▶ [WHAT THE TASK REQUIRES]
Rewrite the lines from the one containing "The image size is (2470, 1023)." through the end of the lines, inclusive, with the requests included. Shift every coordinate in the answers by adding -113 to it.

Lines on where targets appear

= = = =

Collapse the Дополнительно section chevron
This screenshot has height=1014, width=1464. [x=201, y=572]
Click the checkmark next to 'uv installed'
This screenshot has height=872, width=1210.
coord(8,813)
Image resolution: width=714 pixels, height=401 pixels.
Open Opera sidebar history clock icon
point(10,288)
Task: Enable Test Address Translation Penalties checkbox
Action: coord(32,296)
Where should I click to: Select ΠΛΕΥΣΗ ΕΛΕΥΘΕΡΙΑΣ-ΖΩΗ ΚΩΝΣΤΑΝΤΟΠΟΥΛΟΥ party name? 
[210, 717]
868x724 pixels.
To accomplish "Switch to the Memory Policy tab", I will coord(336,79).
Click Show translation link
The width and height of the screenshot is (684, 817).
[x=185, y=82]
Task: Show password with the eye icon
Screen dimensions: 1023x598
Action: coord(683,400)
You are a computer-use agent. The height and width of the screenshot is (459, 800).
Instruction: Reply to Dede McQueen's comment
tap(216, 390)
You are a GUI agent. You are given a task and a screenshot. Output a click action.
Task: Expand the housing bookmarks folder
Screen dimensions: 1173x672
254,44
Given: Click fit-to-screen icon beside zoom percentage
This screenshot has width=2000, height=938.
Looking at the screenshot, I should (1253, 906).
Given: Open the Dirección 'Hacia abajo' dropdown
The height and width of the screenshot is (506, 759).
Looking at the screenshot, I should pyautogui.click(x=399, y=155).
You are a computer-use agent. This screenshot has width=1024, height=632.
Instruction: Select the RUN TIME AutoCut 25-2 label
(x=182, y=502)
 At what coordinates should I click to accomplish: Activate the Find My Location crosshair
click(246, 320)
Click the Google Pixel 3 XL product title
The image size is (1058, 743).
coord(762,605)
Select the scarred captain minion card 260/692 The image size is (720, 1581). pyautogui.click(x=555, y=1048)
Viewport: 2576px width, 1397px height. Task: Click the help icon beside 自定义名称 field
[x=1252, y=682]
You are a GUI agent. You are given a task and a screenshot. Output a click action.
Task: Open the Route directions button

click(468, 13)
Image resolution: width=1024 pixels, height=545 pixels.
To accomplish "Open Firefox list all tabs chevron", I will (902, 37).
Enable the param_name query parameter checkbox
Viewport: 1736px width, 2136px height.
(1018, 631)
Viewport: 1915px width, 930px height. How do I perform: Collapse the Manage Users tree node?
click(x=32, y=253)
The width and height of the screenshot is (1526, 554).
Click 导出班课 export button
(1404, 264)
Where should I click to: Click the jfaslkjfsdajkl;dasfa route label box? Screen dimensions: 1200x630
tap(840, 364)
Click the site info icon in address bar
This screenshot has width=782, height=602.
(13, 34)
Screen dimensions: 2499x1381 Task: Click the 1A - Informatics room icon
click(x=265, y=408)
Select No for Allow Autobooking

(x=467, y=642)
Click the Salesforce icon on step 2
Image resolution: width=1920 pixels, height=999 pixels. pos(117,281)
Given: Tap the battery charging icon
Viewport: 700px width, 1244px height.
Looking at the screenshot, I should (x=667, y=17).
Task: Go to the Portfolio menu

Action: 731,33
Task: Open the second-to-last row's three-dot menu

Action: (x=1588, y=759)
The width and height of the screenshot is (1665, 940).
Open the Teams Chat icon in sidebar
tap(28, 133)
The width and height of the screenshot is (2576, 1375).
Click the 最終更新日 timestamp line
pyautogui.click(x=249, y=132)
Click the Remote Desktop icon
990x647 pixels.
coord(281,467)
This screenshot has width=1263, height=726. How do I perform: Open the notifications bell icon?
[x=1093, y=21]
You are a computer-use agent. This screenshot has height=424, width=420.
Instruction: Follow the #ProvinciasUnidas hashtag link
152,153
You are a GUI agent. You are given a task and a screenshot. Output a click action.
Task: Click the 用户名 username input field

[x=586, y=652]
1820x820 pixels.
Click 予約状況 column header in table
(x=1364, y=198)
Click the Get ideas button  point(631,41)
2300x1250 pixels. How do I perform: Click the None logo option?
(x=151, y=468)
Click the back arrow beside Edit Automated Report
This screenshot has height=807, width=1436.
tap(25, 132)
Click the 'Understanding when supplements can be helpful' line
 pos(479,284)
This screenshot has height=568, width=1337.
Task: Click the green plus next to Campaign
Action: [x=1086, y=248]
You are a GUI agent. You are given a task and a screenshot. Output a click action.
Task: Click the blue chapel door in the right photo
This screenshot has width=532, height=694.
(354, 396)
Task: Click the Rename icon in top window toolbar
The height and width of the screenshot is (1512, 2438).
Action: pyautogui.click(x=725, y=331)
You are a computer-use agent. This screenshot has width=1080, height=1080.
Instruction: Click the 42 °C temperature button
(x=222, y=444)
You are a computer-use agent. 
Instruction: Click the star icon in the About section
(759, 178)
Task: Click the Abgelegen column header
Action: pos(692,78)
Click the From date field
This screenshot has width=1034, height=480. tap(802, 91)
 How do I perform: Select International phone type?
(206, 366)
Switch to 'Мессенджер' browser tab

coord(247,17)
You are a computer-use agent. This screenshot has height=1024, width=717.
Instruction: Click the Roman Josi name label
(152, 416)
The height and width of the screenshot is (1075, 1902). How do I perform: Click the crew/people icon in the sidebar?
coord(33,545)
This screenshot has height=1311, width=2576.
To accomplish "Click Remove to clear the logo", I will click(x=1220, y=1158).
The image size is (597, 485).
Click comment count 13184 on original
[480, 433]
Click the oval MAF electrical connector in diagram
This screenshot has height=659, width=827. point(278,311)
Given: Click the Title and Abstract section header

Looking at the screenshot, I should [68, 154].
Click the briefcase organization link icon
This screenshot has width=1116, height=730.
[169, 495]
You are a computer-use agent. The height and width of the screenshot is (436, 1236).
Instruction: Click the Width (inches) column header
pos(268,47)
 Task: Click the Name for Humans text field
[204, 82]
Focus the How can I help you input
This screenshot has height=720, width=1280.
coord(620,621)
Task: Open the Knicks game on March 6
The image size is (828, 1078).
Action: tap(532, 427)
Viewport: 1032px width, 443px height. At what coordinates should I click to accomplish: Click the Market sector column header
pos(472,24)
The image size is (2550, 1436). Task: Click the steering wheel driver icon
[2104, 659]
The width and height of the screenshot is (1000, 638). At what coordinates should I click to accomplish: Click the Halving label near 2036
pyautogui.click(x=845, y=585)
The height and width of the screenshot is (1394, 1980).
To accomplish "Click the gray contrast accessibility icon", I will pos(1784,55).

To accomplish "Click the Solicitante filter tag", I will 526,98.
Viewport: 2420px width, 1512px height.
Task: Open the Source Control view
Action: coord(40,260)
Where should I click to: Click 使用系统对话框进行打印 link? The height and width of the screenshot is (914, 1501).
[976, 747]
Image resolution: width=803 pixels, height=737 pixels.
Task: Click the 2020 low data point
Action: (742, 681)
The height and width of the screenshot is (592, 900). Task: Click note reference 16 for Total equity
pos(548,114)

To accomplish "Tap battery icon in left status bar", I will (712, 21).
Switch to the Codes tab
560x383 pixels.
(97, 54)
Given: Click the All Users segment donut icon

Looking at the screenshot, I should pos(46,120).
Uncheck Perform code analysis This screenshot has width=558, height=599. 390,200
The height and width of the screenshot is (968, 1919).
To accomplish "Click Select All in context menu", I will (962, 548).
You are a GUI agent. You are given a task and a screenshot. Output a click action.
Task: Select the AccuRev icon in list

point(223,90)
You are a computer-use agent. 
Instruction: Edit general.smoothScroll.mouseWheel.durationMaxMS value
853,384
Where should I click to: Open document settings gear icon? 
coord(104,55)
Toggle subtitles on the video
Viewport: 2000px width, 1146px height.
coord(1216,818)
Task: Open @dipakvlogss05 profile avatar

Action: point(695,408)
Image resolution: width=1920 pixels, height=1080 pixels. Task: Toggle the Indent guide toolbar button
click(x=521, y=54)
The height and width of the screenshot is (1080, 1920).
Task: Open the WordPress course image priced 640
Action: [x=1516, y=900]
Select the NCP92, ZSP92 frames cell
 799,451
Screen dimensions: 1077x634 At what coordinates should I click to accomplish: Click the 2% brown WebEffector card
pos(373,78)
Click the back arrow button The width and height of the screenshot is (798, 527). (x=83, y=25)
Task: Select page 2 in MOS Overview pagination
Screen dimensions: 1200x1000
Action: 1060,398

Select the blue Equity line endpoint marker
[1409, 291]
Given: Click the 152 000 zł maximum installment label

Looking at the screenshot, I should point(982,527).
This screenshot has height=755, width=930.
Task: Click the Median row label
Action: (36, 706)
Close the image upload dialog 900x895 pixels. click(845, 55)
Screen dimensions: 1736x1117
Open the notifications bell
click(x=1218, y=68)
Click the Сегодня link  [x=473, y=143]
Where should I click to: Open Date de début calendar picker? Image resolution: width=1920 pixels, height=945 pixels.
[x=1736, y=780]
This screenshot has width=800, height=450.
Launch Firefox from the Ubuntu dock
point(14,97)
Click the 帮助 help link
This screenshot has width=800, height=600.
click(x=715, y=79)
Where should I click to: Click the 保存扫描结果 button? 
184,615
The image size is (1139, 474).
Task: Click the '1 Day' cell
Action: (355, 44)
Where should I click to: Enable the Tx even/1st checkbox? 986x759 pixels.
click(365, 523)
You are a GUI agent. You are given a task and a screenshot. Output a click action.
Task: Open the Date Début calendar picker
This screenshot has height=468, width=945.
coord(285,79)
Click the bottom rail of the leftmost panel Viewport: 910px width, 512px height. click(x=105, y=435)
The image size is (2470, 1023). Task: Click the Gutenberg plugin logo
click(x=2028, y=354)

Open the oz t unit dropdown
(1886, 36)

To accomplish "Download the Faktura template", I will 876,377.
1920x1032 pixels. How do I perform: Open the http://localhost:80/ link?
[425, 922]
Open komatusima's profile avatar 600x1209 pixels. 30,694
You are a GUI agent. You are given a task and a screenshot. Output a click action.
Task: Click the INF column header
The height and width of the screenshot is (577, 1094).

= = = =

▶ [EXERCISE OUTPUT]
The image size is (2470, 1023). Task: Click the Gutenberg plugin logo
click(x=1915, y=241)

Open the oz t unit dropdown
(1773, -77)

To accomplish "Download the Faktura template", I will 763,264.
1920x1032 pixels. How do I perform: Open the http://localhost:80/ link?
[312, 809]
Open komatusima's profile avatar 600x1209 pixels. -83,581
You are a GUI agent. You are given a task and a screenshot. Output a click action.
Task: Click the INF column header
The height and width of the screenshot is (577, 1094).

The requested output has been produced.